**Your objective**
Restate each line below word for word, skipping every picture.
=== Section Start ===
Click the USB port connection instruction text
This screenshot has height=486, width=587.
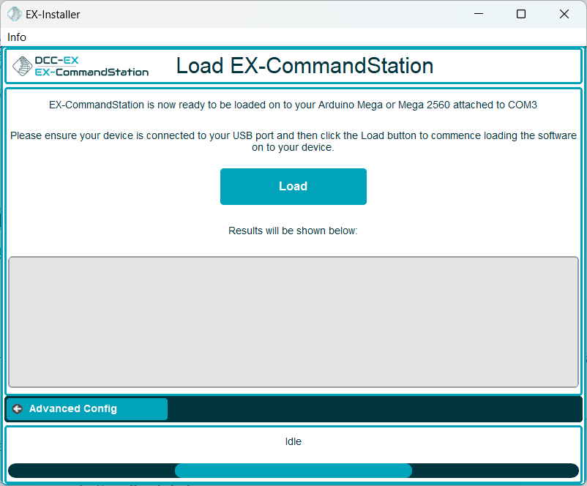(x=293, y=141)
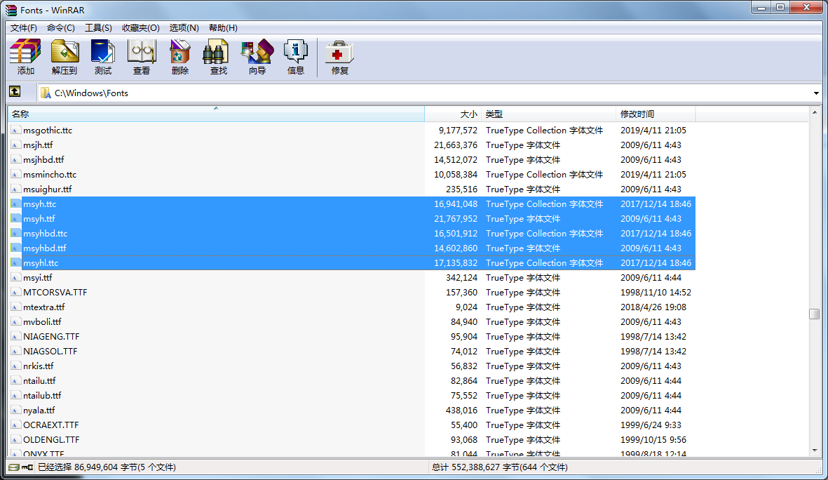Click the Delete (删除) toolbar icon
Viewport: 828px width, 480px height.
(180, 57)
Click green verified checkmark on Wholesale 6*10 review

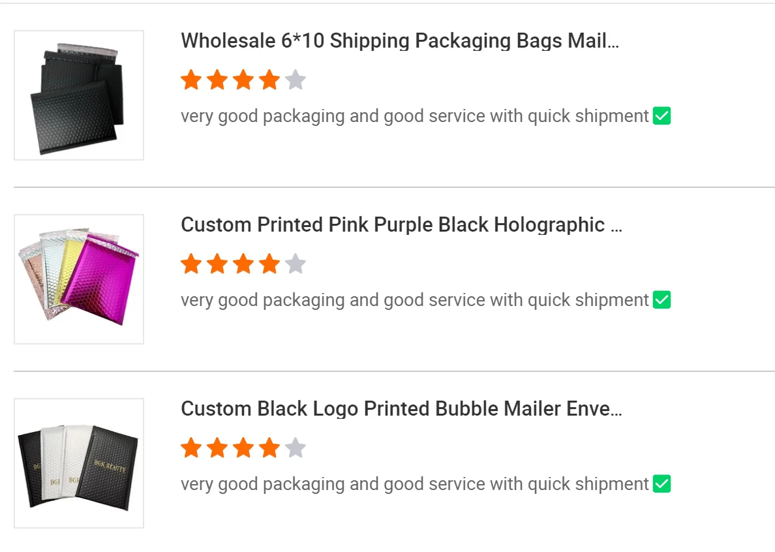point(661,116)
=== Section End ===
**Reply**
Click the USB port connection instruction text
This screenshot has height=486, width=587.
(x=293, y=141)
Click the Delete (删除) toolbar icon
Viewport: 828px width, 480px height.
(180, 57)
Click green verified checkmark on Wholesale 6*10 review

point(661,116)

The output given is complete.